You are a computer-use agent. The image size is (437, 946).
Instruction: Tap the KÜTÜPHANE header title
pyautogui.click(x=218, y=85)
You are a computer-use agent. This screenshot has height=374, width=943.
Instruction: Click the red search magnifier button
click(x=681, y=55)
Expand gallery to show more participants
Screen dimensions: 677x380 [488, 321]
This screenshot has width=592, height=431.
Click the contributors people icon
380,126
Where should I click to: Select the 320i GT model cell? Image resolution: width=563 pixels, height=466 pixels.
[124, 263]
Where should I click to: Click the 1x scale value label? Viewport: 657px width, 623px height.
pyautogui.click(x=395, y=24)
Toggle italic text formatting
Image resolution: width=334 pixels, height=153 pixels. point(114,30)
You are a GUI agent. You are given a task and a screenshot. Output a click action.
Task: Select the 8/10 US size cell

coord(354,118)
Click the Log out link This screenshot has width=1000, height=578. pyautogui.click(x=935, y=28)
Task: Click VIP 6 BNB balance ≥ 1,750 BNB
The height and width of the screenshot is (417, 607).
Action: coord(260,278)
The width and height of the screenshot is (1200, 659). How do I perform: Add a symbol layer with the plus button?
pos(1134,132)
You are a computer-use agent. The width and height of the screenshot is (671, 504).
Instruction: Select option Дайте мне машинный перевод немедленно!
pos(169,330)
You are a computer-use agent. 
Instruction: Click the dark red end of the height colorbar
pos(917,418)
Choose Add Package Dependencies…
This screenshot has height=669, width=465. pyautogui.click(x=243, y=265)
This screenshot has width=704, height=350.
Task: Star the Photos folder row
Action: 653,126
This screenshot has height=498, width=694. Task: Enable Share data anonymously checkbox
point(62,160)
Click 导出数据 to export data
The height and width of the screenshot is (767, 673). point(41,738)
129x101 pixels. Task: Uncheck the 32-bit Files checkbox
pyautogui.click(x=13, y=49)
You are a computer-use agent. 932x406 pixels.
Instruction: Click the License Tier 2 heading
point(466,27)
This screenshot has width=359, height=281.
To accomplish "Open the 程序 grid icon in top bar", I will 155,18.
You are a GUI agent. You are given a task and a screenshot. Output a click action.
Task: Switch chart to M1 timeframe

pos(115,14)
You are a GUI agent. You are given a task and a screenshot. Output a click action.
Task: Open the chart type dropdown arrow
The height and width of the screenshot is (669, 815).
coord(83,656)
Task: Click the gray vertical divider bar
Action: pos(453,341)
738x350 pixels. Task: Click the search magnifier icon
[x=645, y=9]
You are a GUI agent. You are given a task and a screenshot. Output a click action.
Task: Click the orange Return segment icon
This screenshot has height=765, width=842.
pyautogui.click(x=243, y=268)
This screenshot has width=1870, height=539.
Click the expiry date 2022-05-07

::::

**Exercise brief**
The required output is every line of the entries, starting at the one that contains "This screenshot has height=765, width=842." and ending at the last, copied exactly.

**Result of this exercise**
This screenshot has height=765, width=842.
pyautogui.click(x=243, y=268)
This screenshot has width=1870, height=539.
Click the expiry date 2022-05-07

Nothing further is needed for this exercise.